■ Written task: Copy the records from the start through the line with "pos(806,494)", including that line, reproducing each line exactly.
++++++
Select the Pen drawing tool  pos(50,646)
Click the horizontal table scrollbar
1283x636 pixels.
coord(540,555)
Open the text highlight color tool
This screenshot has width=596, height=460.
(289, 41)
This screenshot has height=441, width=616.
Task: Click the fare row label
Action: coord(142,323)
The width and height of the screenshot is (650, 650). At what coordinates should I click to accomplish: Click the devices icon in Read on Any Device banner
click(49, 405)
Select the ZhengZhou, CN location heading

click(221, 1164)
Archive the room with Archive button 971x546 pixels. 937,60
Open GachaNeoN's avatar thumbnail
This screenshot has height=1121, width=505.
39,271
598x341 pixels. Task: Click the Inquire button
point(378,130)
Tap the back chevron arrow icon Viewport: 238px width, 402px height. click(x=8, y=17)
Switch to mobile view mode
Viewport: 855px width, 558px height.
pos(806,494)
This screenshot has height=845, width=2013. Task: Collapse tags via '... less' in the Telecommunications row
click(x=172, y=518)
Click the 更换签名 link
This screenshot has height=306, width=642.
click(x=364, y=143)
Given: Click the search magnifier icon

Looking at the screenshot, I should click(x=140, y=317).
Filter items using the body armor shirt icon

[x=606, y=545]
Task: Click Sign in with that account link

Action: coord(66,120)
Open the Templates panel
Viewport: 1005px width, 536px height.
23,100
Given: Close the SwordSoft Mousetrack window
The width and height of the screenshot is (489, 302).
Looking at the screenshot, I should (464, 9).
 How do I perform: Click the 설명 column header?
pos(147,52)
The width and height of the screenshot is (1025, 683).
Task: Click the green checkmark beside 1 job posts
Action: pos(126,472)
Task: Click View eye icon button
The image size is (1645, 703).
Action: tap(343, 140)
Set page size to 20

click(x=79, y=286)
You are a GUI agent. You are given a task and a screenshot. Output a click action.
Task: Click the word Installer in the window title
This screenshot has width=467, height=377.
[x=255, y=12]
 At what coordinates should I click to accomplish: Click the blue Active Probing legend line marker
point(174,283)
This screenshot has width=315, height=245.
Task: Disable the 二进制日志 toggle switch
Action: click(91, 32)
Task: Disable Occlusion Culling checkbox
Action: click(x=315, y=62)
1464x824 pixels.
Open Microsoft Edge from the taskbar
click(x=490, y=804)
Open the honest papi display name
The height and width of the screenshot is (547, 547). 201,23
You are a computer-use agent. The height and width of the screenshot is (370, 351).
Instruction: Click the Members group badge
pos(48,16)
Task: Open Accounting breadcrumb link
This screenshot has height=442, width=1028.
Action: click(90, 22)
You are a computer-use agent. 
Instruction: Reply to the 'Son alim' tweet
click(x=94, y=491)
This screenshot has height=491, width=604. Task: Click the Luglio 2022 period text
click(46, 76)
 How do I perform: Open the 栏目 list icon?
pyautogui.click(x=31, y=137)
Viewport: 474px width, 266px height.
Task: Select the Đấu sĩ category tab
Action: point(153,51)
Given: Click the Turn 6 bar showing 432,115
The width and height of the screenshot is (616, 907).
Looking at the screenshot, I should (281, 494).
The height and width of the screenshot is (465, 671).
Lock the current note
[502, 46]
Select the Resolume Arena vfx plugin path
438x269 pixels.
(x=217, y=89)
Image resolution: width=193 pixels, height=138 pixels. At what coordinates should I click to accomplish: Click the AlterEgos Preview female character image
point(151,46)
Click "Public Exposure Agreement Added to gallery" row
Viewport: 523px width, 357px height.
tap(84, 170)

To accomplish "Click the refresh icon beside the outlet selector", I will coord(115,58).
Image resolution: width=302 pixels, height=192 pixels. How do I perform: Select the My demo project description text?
++++++
■ Solution to this exercise:
Select the Pen drawing tool  pos(50,646)
Click the horizontal table scrollbar
1283x636 pixels.
coord(540,555)
Open the text highlight color tool
This screenshot has width=596, height=460.
(289, 41)
This screenshot has height=441, width=616.
Task: Click the fare row label
Action: coord(142,323)
The width and height of the screenshot is (650, 650). At what coordinates should I click to accomplish: Click the devices icon in Read on Any Device banner
click(49, 405)
Select the ZhengZhou, CN location heading

click(221, 1164)
Archive the room with Archive button 971x546 pixels. 937,60
Open GachaNeoN's avatar thumbnail
This screenshot has height=1121, width=505.
39,271
598x341 pixels. Task: Click the Inquire button
point(378,130)
Tap the back chevron arrow icon Viewport: 238px width, 402px height. click(x=8, y=17)
Switch to mobile view mode
Viewport: 855px width, 558px height.
pos(806,494)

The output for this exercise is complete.